- PROMPT: Reproduce the data word for word, starting at the line that contains "pixels, height=750 pixels." and continuing through the end of the data. Leave the pictures out.

*** GIVEN ENTRIES ***

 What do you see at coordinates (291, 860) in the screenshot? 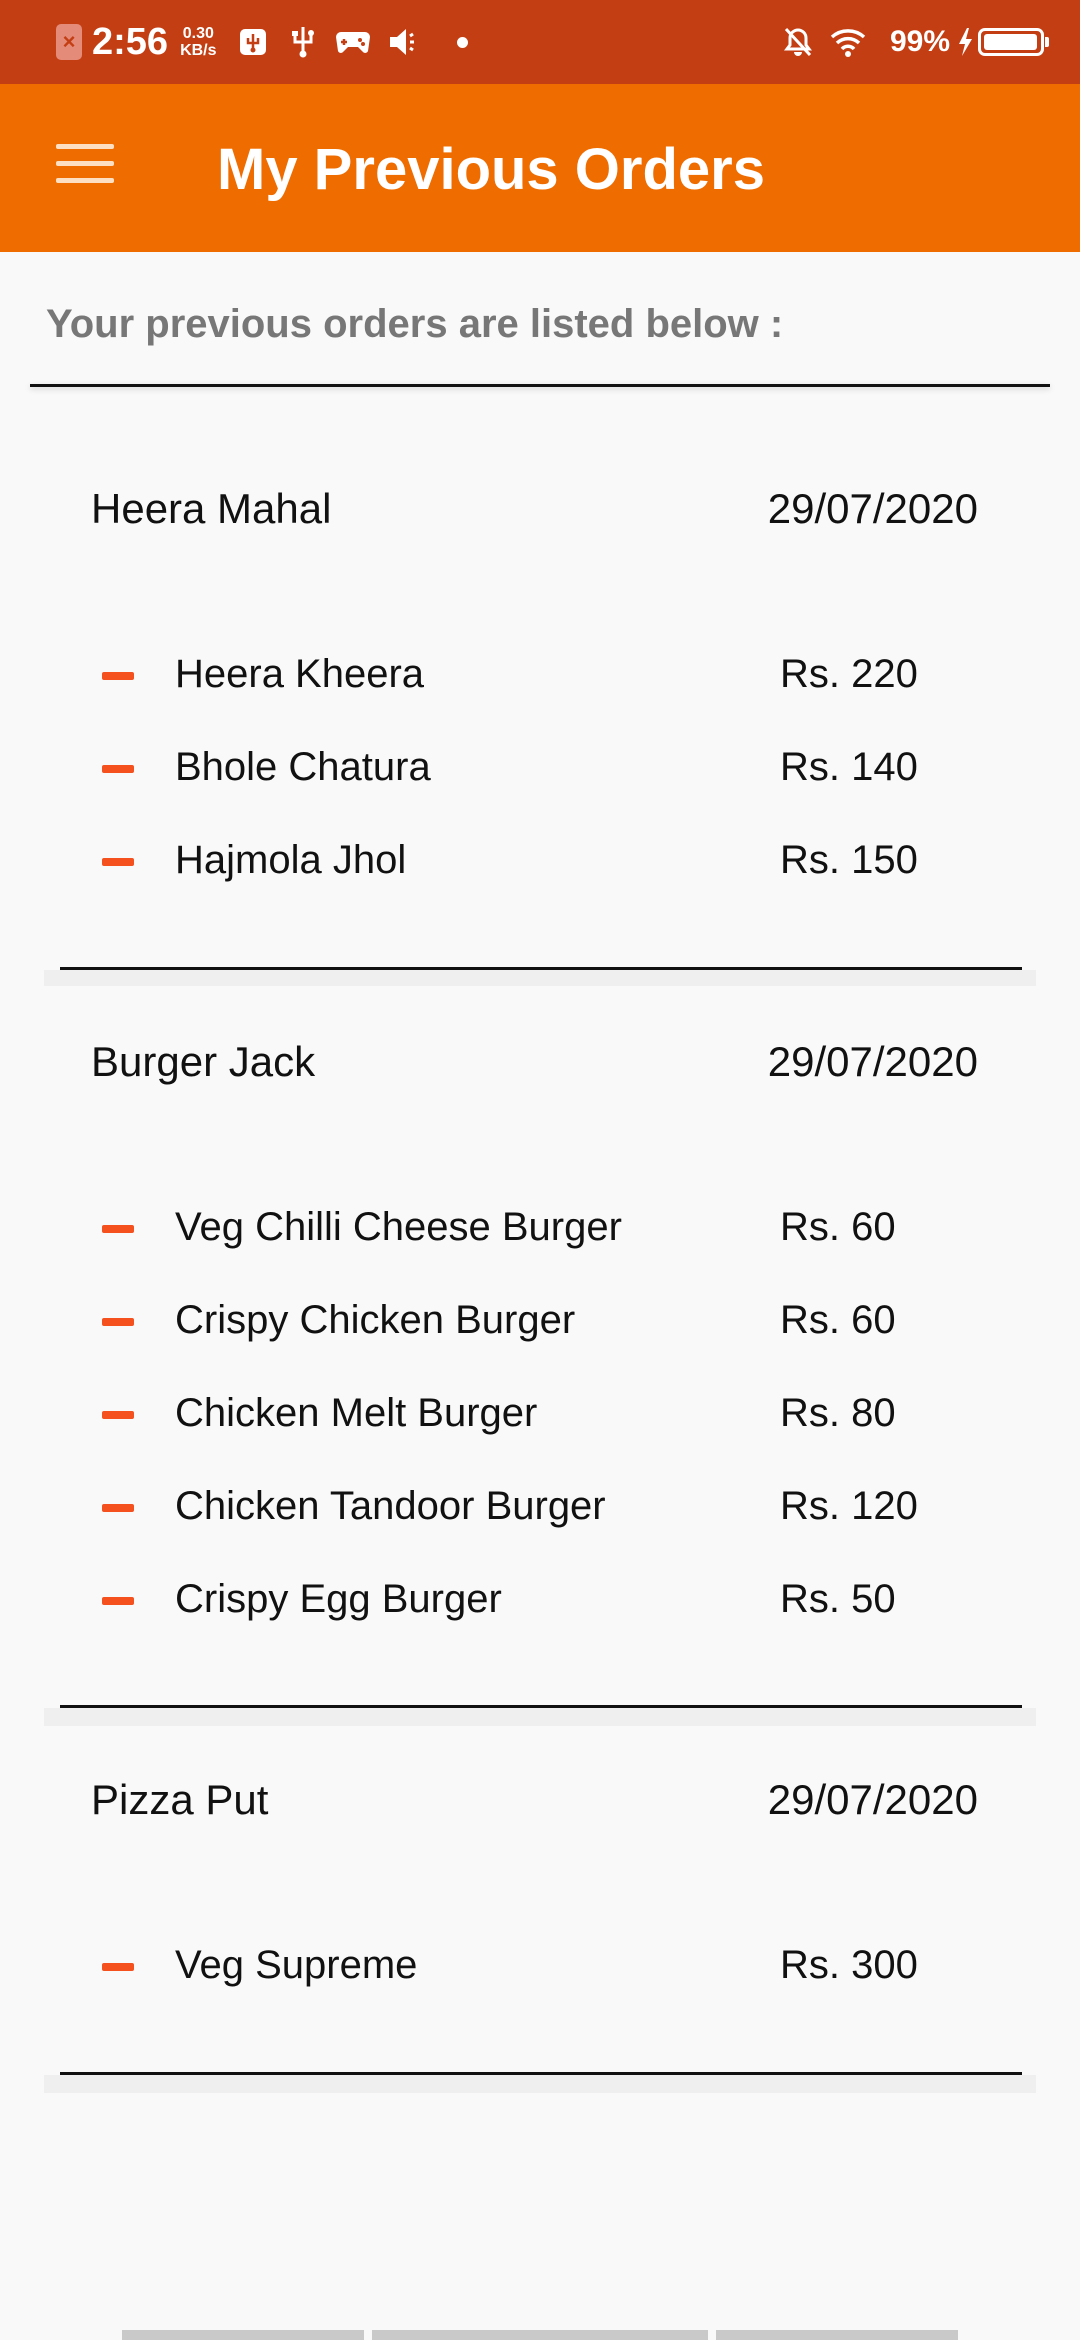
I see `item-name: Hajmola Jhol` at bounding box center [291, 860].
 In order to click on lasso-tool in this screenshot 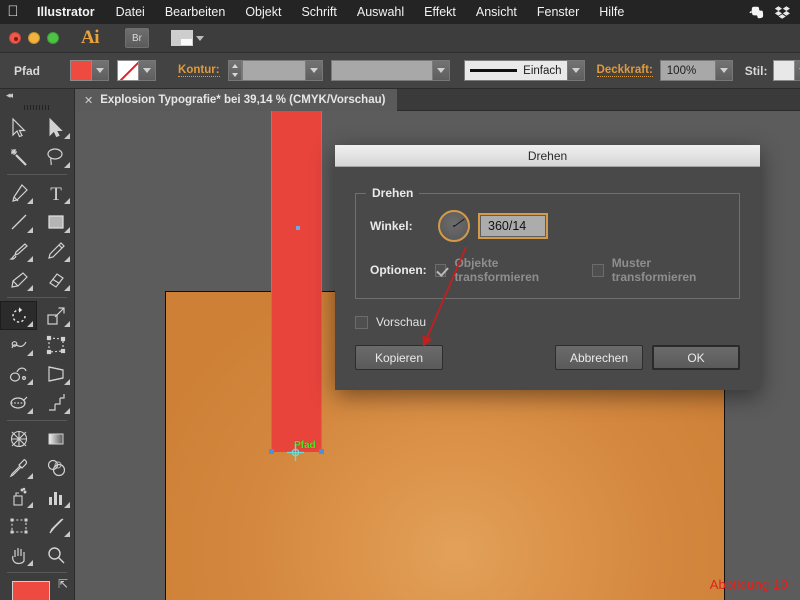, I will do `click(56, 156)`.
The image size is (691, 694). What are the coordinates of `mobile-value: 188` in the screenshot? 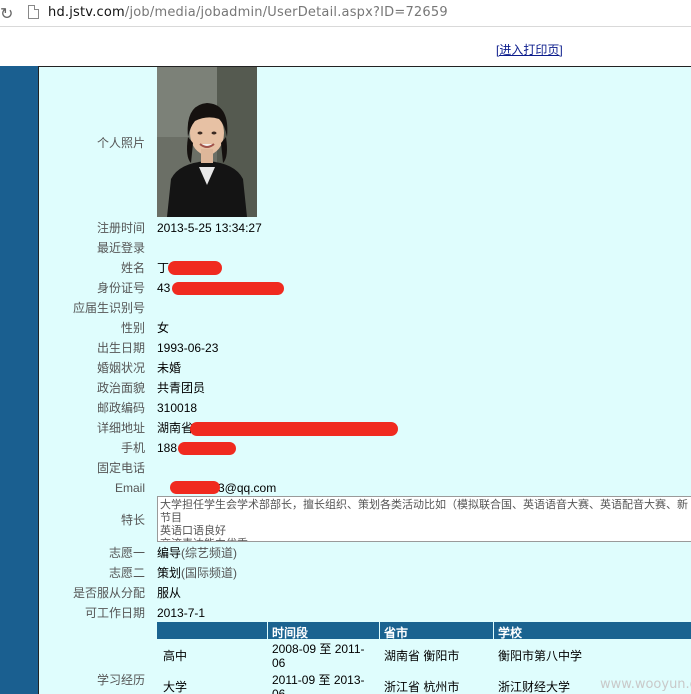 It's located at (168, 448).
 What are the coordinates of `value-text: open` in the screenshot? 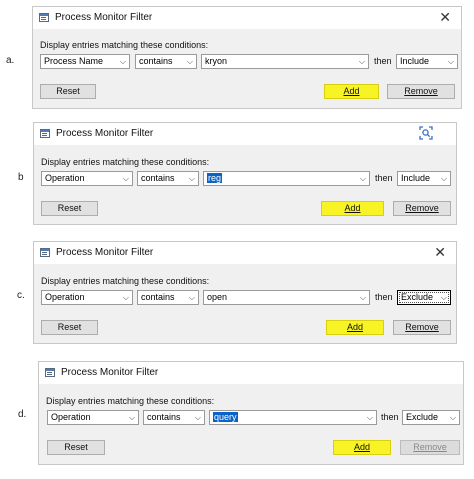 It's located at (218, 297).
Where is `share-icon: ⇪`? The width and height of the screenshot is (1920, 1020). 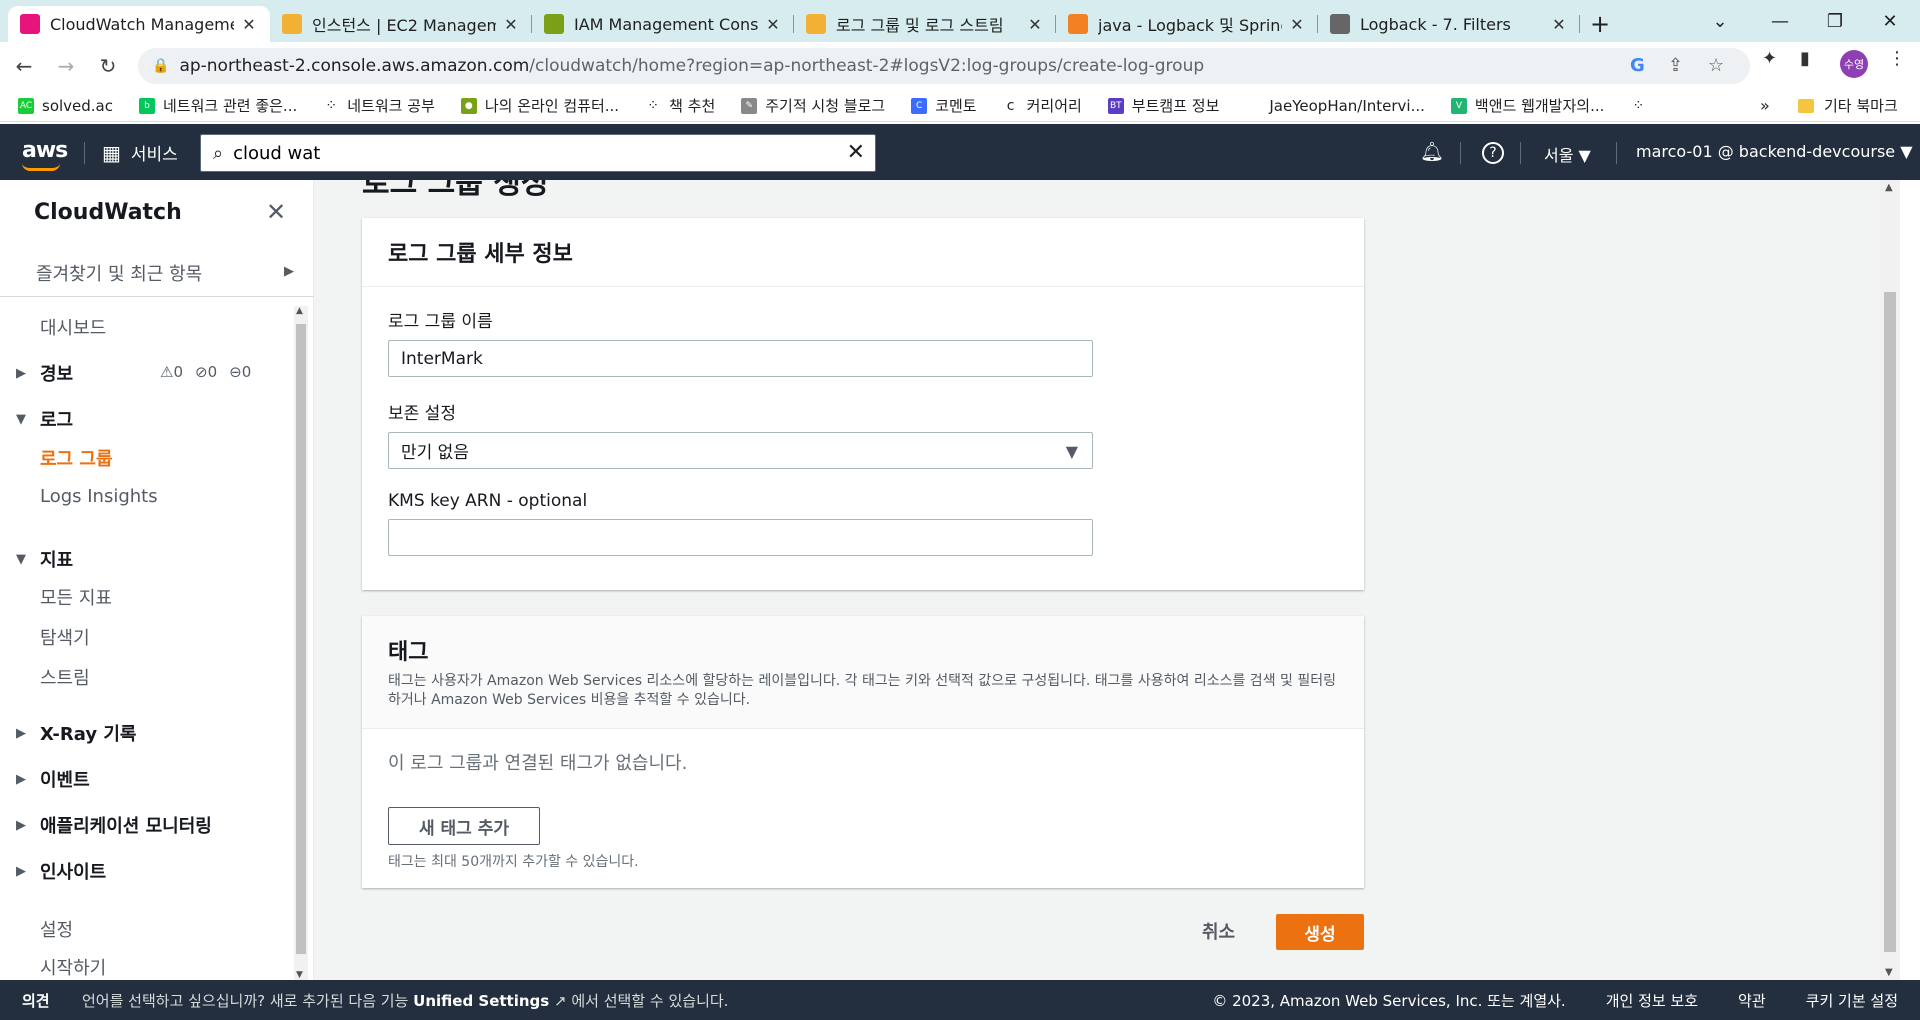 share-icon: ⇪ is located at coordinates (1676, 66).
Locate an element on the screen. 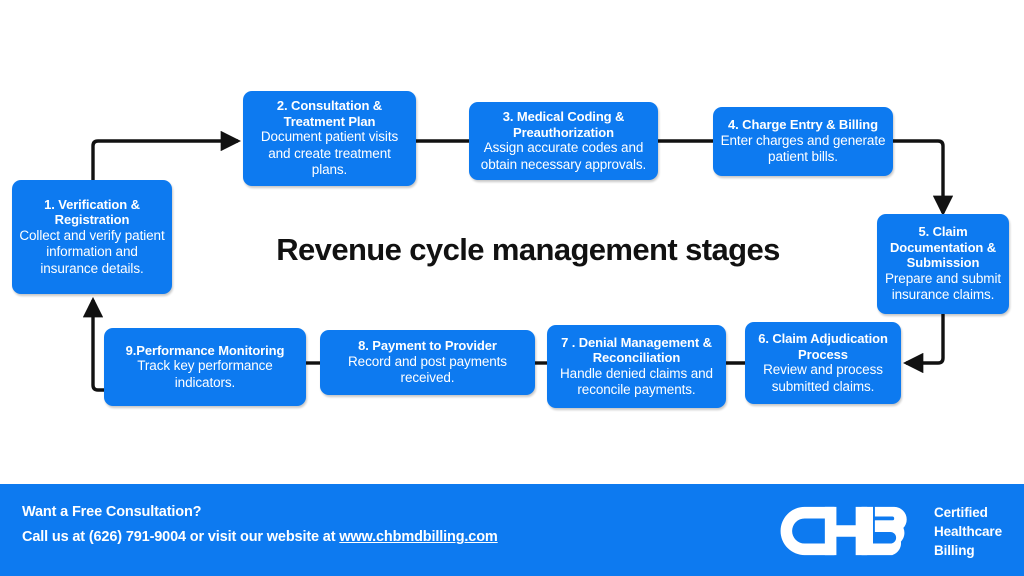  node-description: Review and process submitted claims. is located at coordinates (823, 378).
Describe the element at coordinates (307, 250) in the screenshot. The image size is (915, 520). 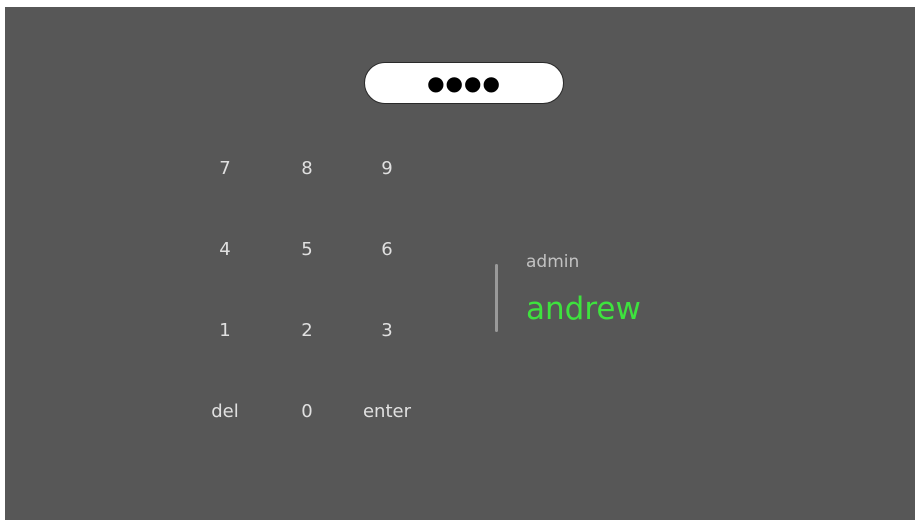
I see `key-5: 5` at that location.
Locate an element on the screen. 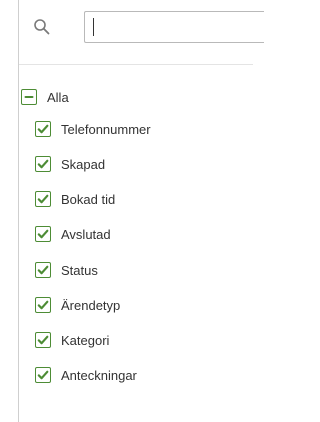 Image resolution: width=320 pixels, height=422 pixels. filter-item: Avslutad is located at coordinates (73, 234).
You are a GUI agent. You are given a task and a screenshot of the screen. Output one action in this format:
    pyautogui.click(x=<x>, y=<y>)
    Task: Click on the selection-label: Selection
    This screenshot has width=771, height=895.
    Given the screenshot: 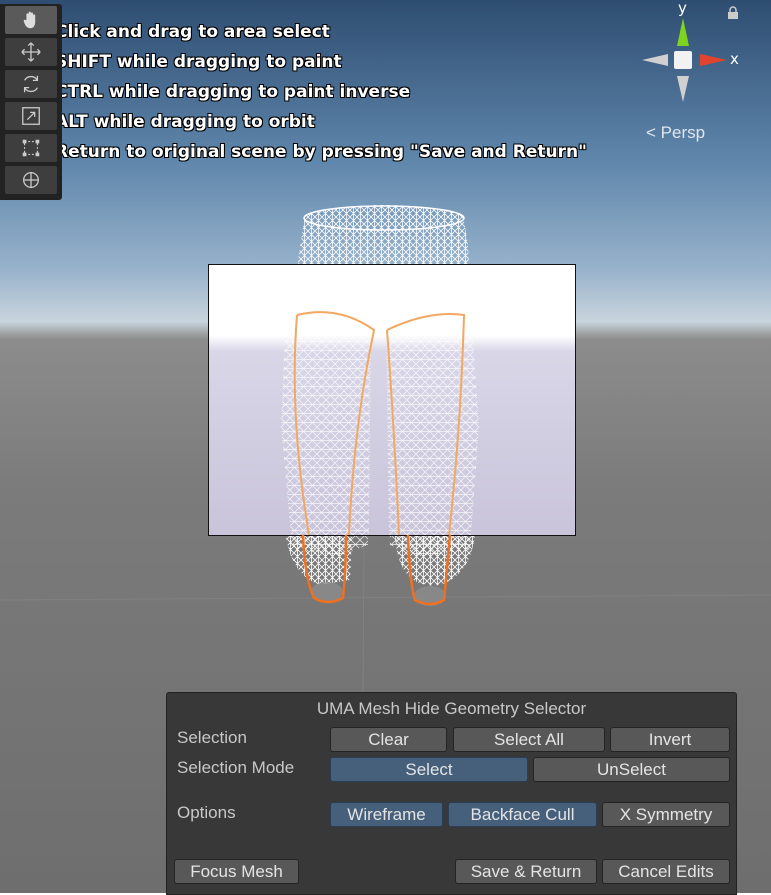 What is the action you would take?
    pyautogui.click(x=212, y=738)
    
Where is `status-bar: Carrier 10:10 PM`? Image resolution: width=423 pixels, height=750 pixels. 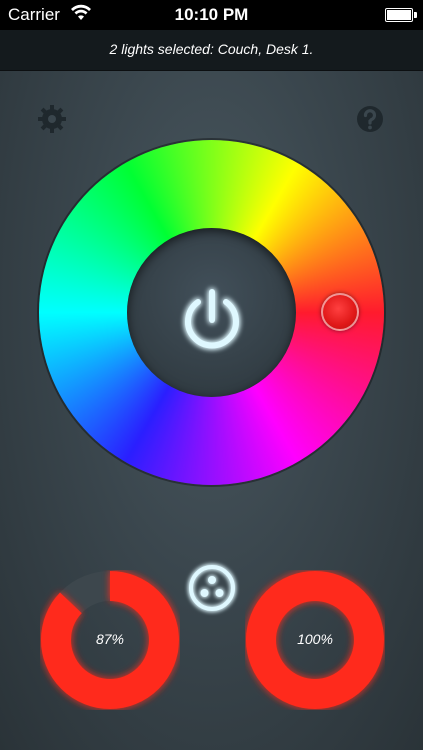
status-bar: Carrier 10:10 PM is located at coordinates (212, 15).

*** End of GIVEN ENTRIES ***

- WRITTEN ANSWER:
Where is `status-bar: Carrier 10:10 PM`? Image resolution: width=423 pixels, height=750 pixels. 
status-bar: Carrier 10:10 PM is located at coordinates (212, 15).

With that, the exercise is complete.